**Prompt:** Upon reaching the line containing "The height and width of the screenshot is (670, 1020).", output that line and all remaining lines exactly, through the end of the entries, and output nothing before it.
====== Source records ======
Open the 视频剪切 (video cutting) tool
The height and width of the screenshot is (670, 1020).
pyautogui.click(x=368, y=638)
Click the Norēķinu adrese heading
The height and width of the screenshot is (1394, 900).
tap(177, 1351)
======
**Problem solution:**
The height and width of the screenshot is (670, 1020).
pyautogui.click(x=368, y=638)
Click the Norēķinu adrese heading
The height and width of the screenshot is (1394, 900).
tap(177, 1351)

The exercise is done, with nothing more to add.